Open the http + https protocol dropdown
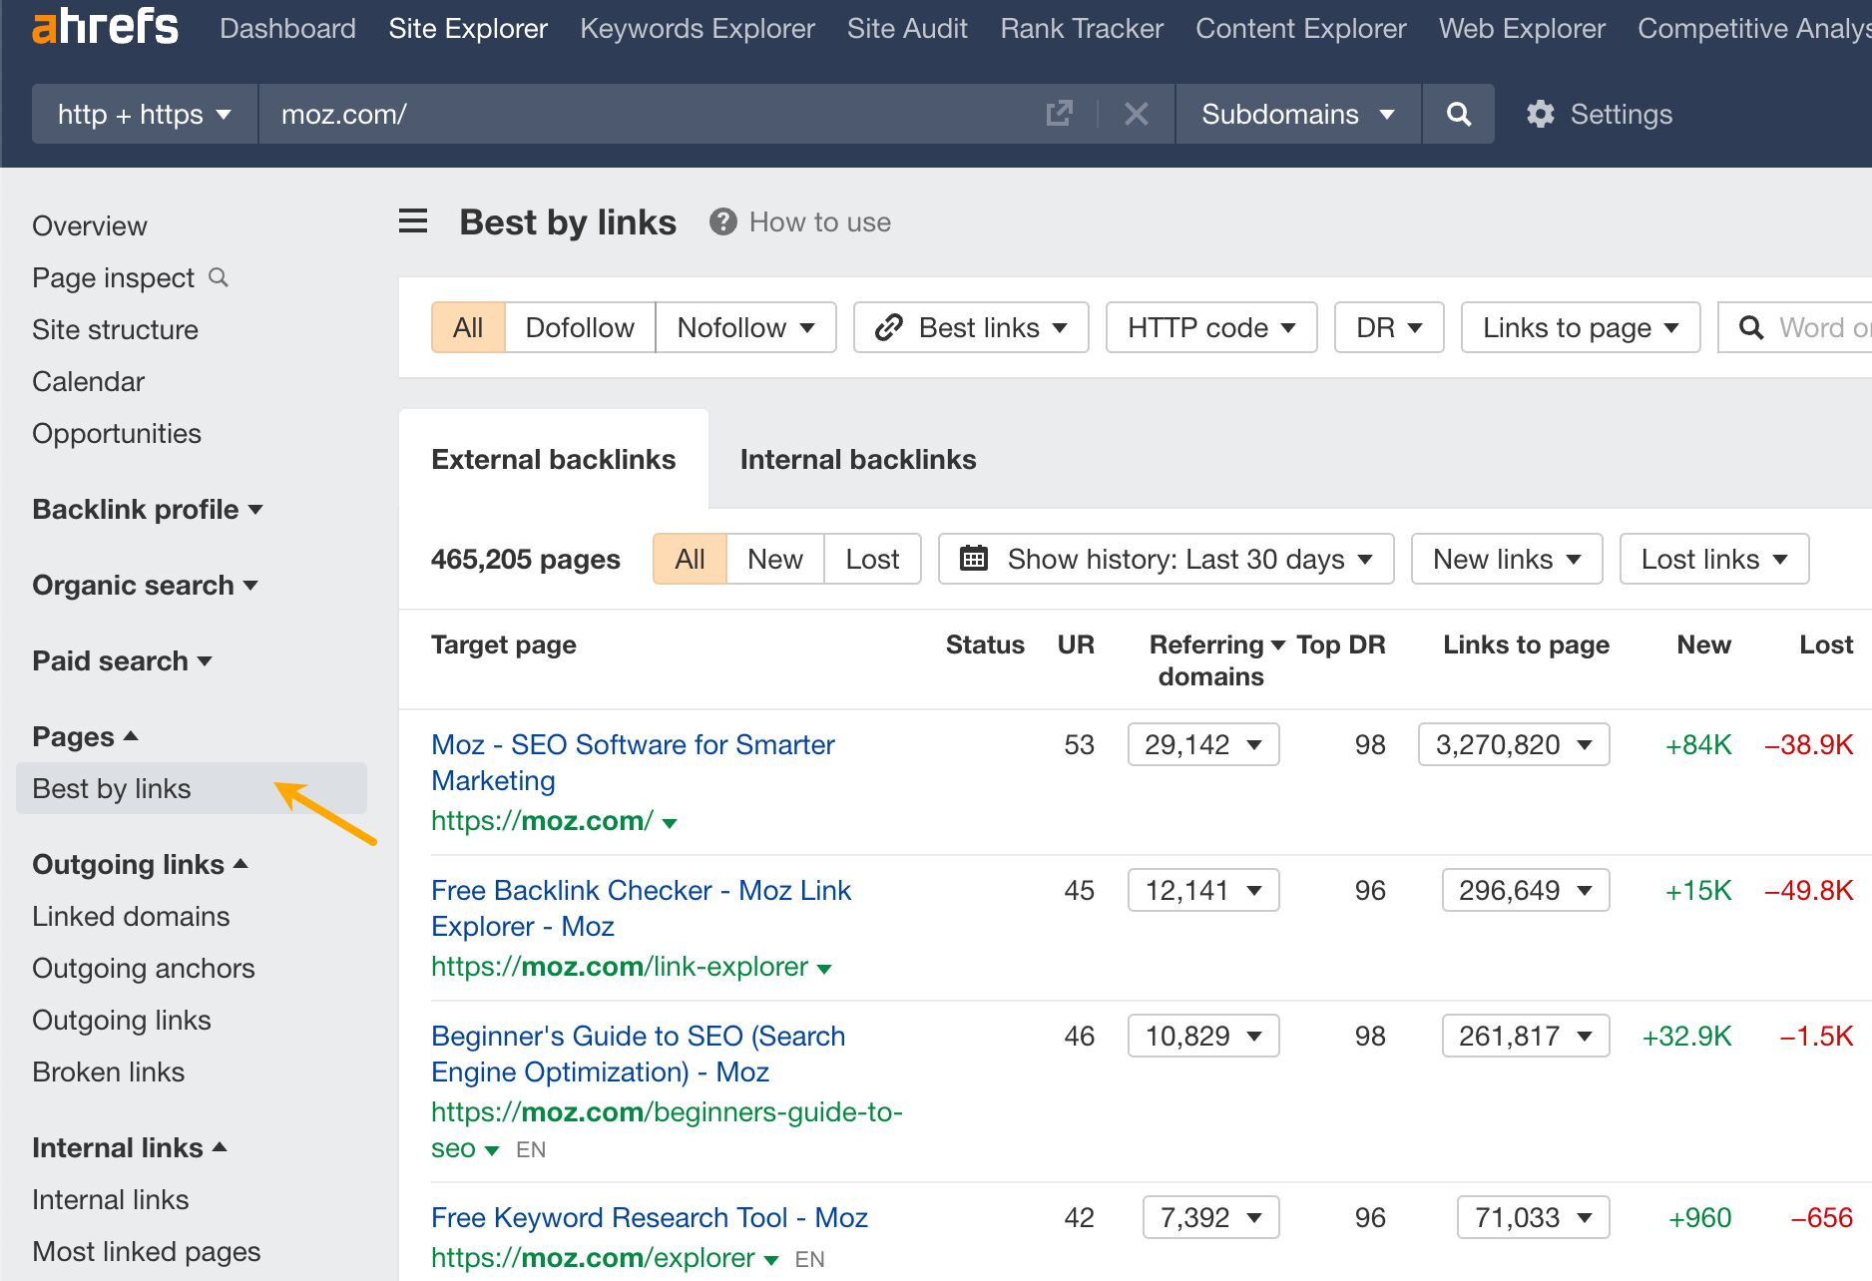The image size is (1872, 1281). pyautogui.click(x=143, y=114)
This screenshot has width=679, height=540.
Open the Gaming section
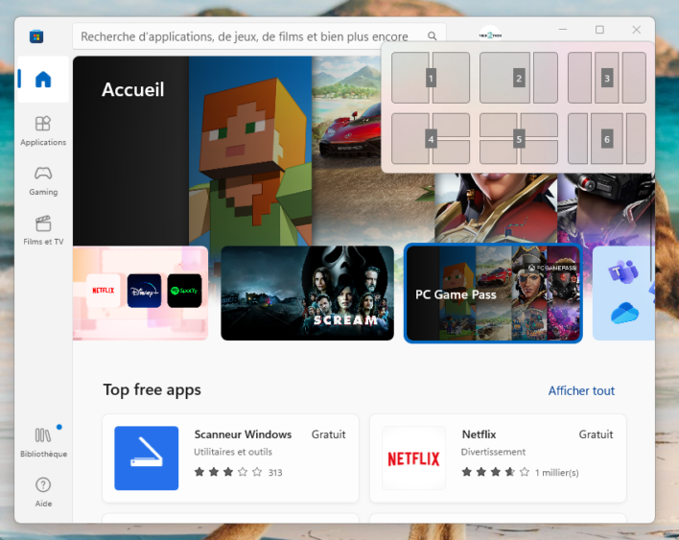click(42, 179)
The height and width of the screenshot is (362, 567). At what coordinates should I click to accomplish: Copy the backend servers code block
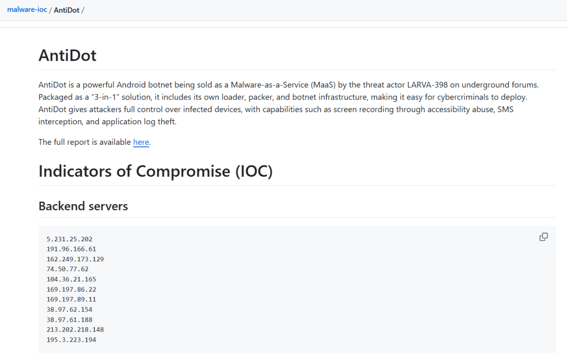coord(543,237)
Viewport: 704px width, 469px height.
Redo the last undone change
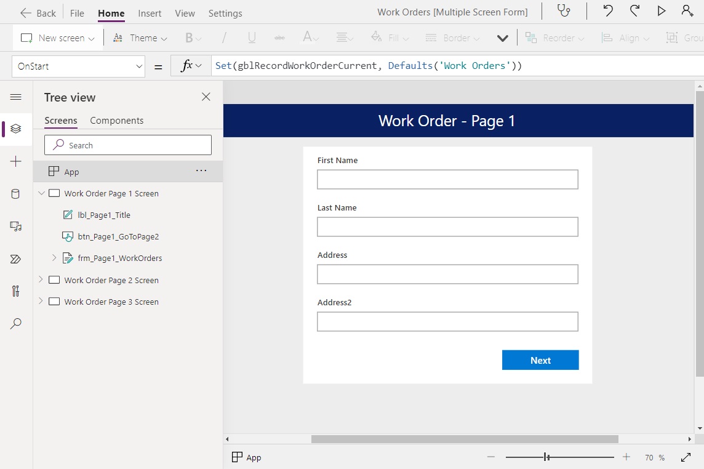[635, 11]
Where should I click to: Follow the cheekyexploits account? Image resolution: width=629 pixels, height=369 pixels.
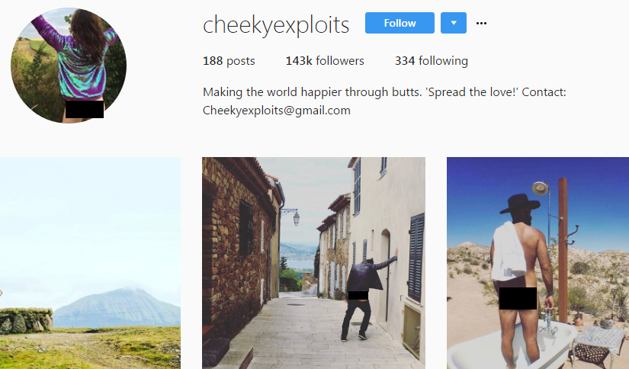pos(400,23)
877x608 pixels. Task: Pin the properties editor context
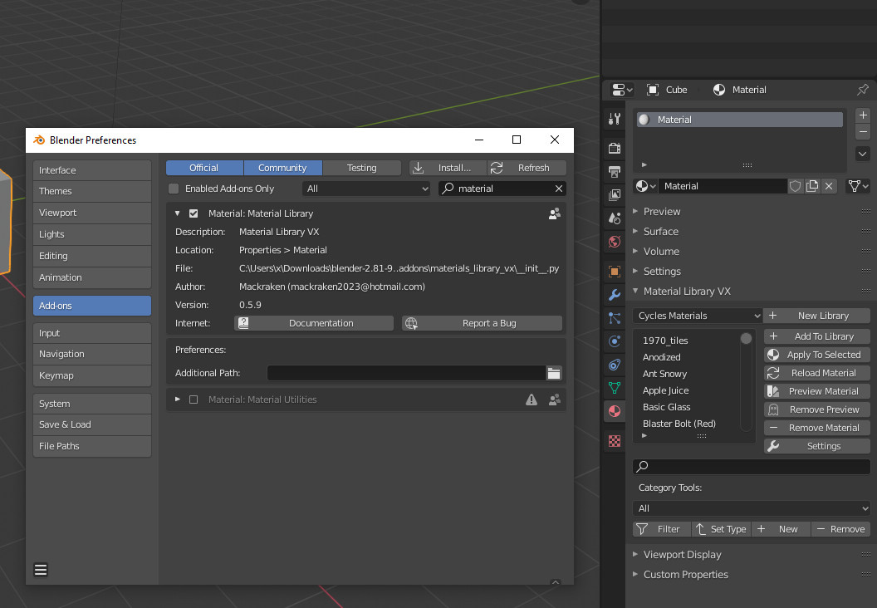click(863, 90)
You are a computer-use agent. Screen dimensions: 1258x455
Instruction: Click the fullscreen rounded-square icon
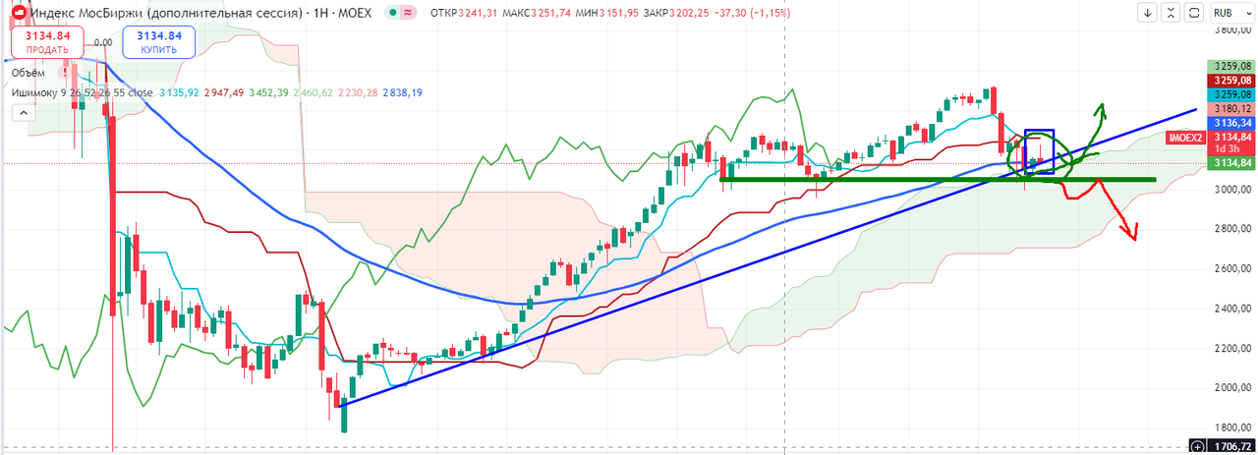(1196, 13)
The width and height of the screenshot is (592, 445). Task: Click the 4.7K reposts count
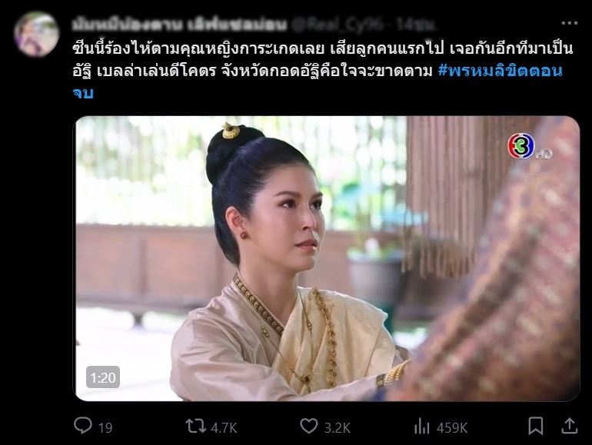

#### [Exercise goal]
Find every line in the records that contains the word "Open" and copy each of those lines.

#### [Answer]
Open the http + https protocol dropdown
Open the Gaming section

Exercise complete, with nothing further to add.